Take the lines from the line containing "Task: Expand the" through the end of the entries and output them exactly, with no pictures and nothing more.

Data items
====

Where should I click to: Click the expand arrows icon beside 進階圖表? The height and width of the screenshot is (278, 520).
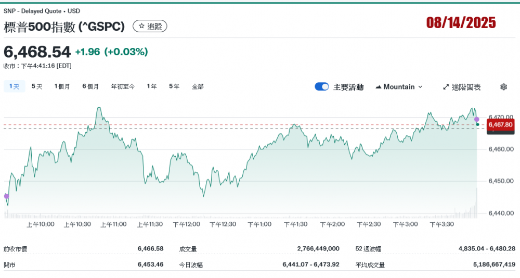[446, 87]
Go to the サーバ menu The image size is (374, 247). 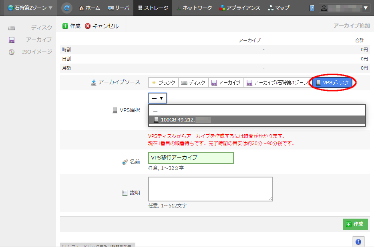click(x=119, y=8)
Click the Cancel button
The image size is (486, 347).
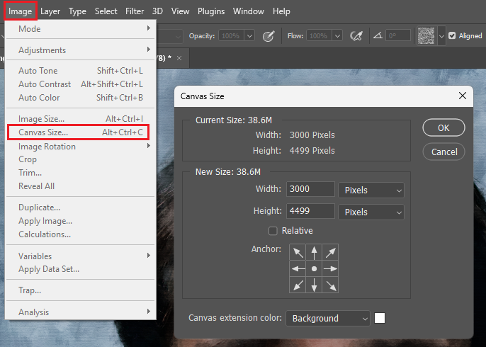click(x=444, y=152)
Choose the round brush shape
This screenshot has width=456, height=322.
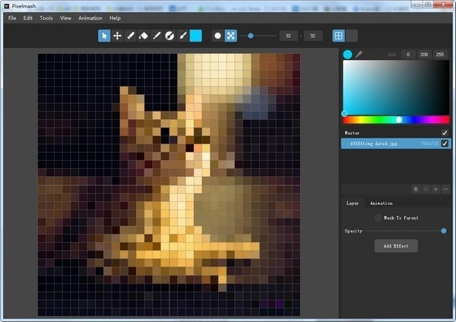(x=217, y=36)
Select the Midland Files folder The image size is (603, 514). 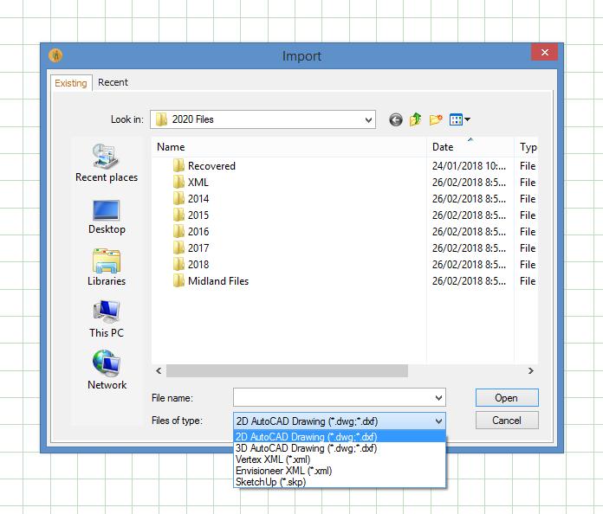[217, 281]
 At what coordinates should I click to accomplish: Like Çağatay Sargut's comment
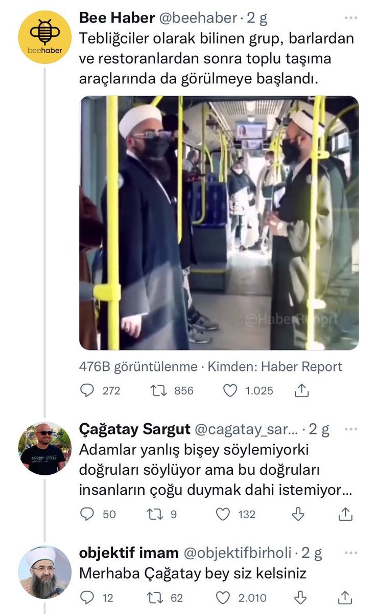click(x=223, y=514)
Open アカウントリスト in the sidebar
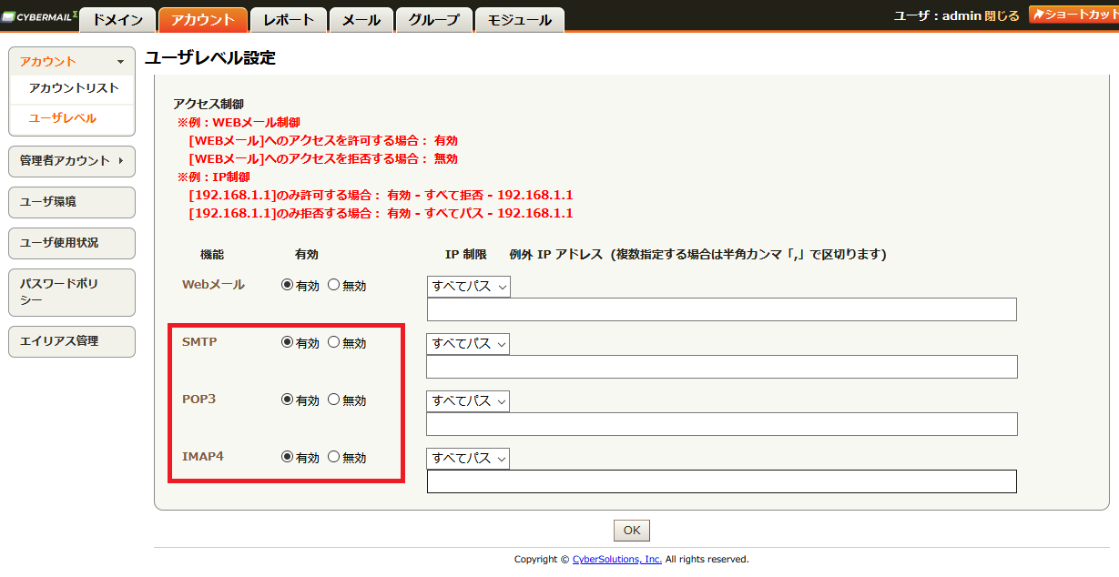The width and height of the screenshot is (1119, 577). [74, 88]
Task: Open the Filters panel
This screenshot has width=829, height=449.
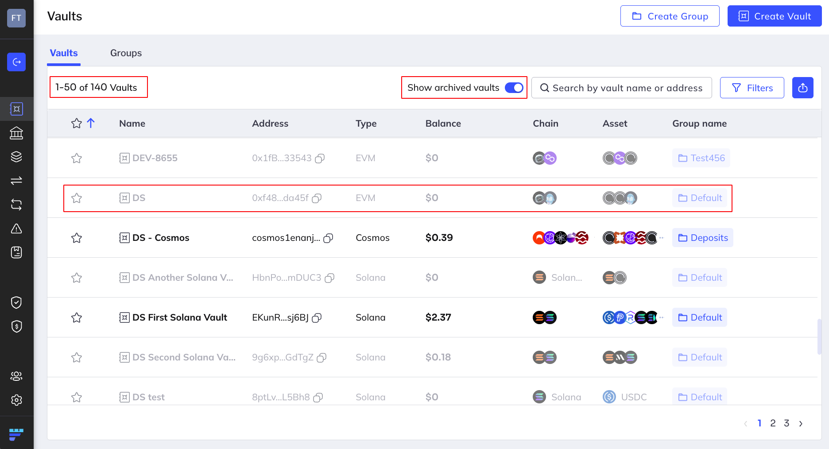Action: click(752, 88)
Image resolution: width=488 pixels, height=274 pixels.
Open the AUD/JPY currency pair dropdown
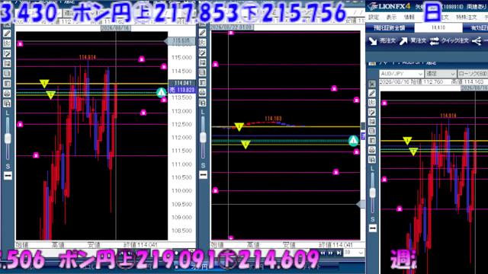pyautogui.click(x=401, y=74)
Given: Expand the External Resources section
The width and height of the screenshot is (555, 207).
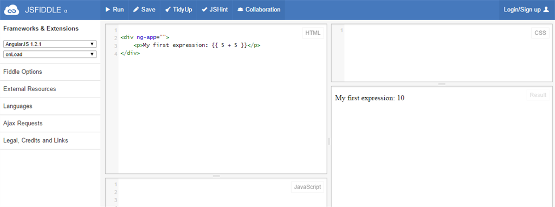Looking at the screenshot, I should click(50, 89).

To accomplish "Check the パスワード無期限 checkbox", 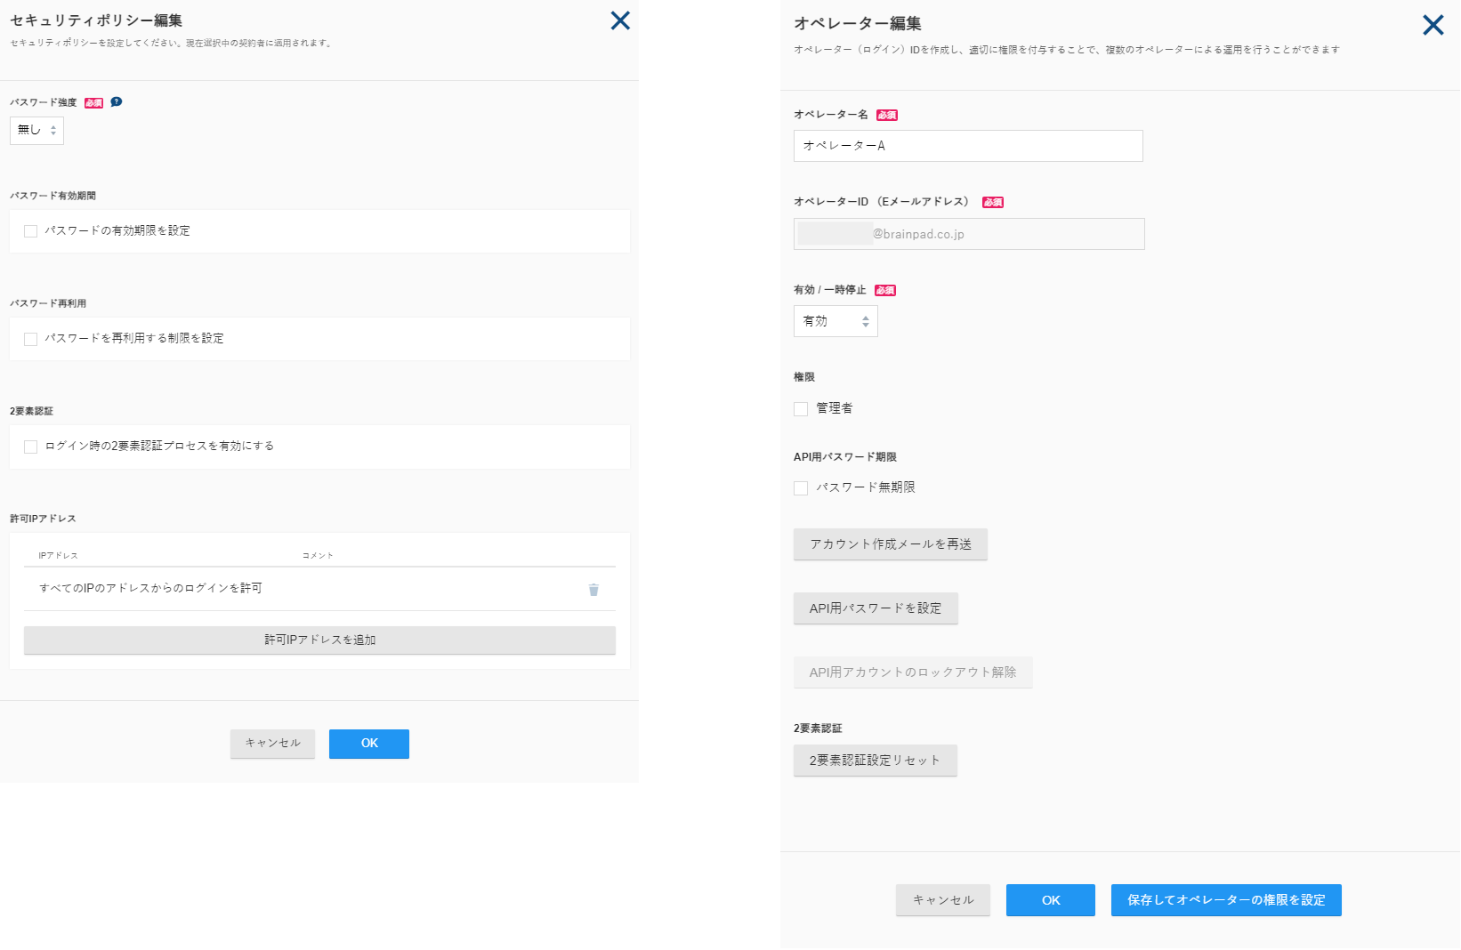I will click(x=801, y=488).
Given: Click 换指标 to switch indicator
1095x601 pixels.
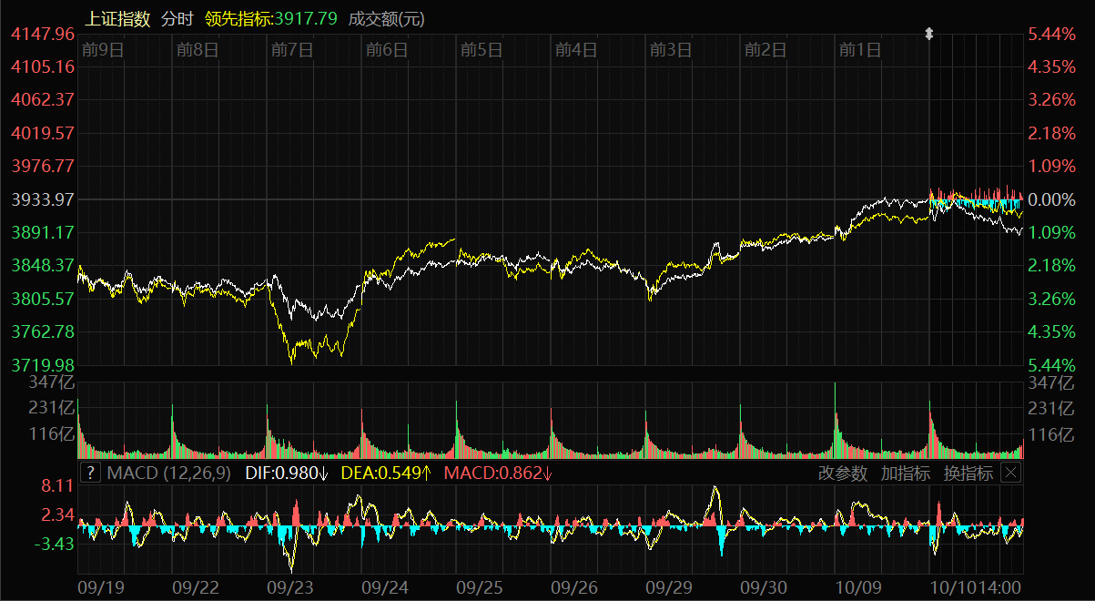Looking at the screenshot, I should pyautogui.click(x=968, y=473).
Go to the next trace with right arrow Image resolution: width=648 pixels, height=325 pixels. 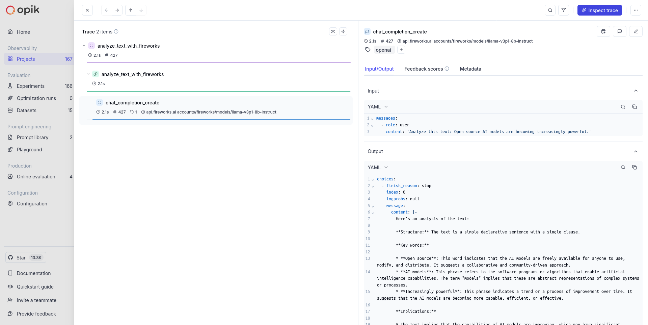click(117, 10)

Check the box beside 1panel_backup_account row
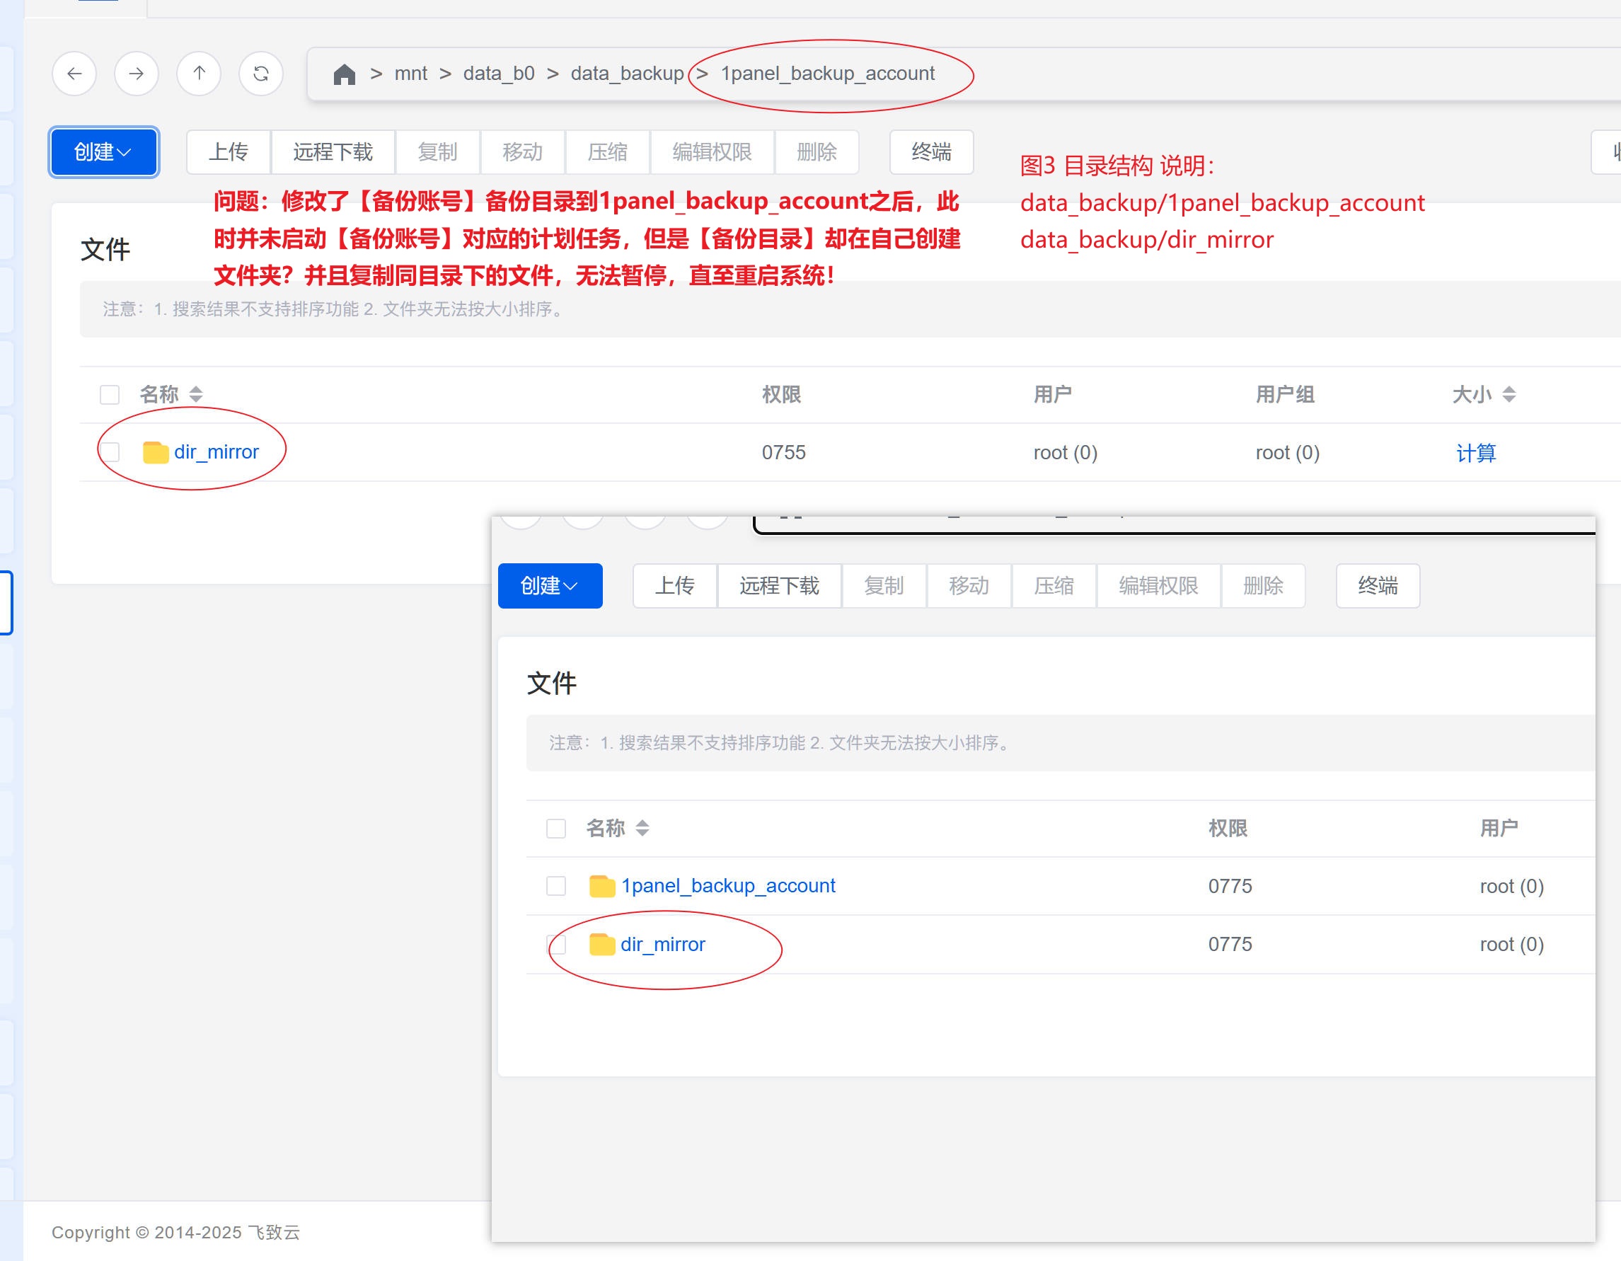click(556, 885)
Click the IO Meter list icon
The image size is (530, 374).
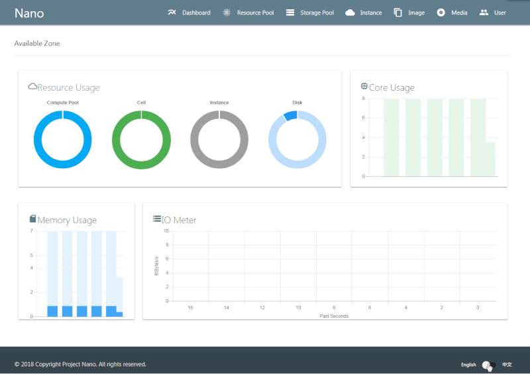coord(157,219)
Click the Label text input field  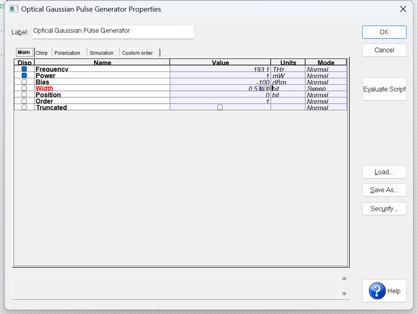113,32
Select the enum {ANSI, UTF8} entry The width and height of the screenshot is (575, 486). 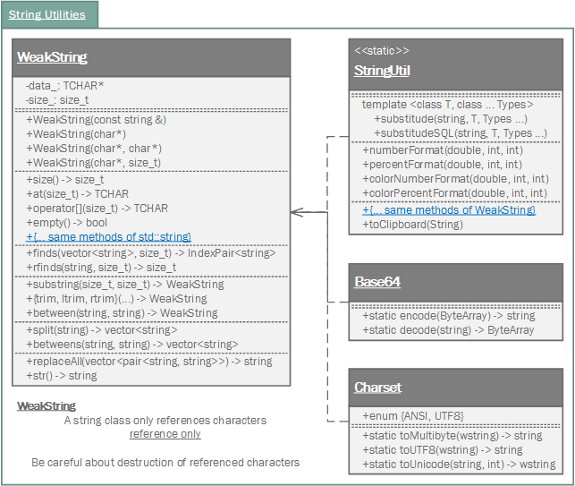click(x=412, y=415)
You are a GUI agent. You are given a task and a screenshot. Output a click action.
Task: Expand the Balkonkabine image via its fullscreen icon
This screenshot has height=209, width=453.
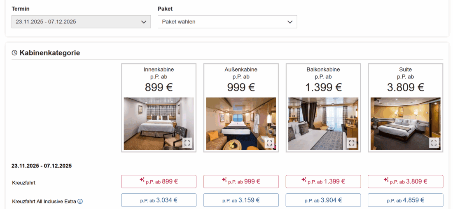(x=352, y=143)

====

RESULT OF THIS EXERCISE:
Task: Expand the Balkonkabine image via its fullscreen icon
This screenshot has height=209, width=453.
(x=352, y=143)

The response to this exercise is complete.